Após Trump acabar com financiamento da USAID, aliados apontam mudança no cenário político da América do Sul
A decisão do presidente dos Estados Unidos, Donald Trump, de reduzir drasticamente os programas da USAID voltou a alimentar debates sobre a influência de organizações internacionais na política latino-americana. Em 2025, o governo americano anunciou o cancelamento de grande parte dos contratos e programas da agência, com cortes que atingiram mais de 80% das iniciativas anteriormente financiadas.
Nas redes sociais, apoiadores da medida passaram a afirmar que, após o enfraquecimento da USAID, candidatos de esquerda deixaram de registrar vitórias eleitorais relevantes na América do Sul. No entanto, especialistas apontam que não há evidências que comprovem uma relação direta entre os cortes da agência e os resultados eleitorais da região. As disputas políticas sul-americanas envolvem fatores econômicos, sociais e nacionais muito mais amplos.
A USAID foi criada em 1961 e atuou durante décadas financiando projetos ligados a desenvolvimento, assistência humanitária, fortalecimento institucional e organizações da sociedade civil em diversos países. O governo Trump justificou os cortes alegando a necessidade de eliminar gastos considerados desnecessários e programas que, segundo a Casa Branca, interferiam em assuntos políticos de outras nações.

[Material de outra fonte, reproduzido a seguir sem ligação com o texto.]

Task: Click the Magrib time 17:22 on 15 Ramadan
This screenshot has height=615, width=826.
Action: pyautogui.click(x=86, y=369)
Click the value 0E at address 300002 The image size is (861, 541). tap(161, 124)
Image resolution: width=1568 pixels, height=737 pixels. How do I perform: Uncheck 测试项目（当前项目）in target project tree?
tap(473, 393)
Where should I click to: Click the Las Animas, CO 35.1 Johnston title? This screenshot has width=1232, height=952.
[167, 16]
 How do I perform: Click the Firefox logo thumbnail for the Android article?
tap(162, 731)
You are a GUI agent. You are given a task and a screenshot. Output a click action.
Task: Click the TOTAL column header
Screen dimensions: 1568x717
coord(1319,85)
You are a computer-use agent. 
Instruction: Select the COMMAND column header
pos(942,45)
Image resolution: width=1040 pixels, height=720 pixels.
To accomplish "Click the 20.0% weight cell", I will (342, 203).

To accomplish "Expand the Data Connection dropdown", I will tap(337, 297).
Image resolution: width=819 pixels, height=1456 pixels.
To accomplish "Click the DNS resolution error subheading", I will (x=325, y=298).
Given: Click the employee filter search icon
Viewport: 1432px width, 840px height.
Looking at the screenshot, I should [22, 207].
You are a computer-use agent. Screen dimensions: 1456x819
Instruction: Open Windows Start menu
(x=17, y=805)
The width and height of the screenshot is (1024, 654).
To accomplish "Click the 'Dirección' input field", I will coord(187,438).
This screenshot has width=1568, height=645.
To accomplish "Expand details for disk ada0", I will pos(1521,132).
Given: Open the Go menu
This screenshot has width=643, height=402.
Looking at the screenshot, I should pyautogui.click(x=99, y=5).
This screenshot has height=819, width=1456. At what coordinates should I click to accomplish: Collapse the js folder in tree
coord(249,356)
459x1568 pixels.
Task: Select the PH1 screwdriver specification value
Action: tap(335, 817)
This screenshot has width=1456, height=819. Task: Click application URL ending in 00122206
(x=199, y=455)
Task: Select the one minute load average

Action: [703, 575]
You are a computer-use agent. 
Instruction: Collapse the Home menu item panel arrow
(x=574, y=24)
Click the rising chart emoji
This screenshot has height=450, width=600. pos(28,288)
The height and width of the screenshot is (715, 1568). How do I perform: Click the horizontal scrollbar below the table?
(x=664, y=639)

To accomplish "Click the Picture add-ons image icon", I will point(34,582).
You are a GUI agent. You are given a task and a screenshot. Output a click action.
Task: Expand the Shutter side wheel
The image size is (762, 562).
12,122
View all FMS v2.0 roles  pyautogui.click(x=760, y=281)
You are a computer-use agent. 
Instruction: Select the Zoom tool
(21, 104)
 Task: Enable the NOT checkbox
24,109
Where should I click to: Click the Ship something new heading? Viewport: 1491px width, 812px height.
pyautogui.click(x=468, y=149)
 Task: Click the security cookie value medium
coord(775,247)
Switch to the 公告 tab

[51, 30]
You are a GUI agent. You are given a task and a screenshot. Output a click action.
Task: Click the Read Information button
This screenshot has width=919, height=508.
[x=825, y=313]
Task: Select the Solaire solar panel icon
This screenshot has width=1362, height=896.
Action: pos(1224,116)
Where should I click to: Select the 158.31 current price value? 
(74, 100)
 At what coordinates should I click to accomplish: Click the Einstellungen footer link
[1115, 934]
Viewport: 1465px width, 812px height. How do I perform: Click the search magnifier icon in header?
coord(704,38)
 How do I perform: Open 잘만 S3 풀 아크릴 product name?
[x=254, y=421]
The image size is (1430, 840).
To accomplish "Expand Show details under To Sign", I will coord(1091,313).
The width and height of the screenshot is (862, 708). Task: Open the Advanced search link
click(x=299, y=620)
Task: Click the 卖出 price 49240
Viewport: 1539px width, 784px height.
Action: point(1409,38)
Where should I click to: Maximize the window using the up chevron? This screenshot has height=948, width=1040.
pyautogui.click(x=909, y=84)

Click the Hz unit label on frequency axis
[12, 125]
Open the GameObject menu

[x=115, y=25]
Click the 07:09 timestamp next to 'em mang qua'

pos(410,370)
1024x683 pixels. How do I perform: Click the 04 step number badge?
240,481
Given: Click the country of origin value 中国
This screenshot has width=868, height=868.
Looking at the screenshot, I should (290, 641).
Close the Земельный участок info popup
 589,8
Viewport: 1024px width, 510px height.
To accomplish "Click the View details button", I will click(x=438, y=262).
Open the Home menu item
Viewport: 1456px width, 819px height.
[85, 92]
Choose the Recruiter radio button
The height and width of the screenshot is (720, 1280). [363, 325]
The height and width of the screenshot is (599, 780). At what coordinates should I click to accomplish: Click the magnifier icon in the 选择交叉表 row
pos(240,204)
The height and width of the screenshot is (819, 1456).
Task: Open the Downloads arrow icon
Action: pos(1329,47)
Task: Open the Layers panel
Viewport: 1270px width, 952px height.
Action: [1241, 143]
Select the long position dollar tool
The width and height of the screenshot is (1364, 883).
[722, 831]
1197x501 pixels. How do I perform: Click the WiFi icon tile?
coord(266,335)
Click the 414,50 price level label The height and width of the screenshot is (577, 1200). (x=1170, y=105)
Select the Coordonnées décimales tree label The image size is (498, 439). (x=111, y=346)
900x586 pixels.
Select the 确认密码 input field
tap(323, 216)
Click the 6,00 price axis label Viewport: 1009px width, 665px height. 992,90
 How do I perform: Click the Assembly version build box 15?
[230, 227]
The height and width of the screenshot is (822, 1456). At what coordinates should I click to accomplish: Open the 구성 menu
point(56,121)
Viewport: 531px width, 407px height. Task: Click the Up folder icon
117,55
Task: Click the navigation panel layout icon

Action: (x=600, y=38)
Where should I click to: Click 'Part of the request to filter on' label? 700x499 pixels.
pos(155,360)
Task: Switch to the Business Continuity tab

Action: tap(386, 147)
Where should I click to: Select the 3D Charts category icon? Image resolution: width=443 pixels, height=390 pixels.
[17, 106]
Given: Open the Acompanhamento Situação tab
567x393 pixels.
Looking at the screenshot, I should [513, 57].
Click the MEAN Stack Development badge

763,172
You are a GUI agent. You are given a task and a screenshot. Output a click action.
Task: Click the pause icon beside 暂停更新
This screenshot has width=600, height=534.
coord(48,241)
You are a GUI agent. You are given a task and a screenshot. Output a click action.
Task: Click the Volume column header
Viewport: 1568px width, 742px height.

Críticos da decisão afirmam que a redução dos recursos prejudicou projetos sociais e organizações que dependiam do financiamento americano. Já defensores da medida argumentam que o encerramento dos repasses reduziu a influência externa sobre governos e processos políticos na América Latina.
Embora o debate continue intenso, a afirmação de que “nenhum presidente de esquerda se elegeu na América do Sul após os cortes da USAID” permanece uma interpretação política e não um fato comprovado por estudos ou análises eleitorais independentes.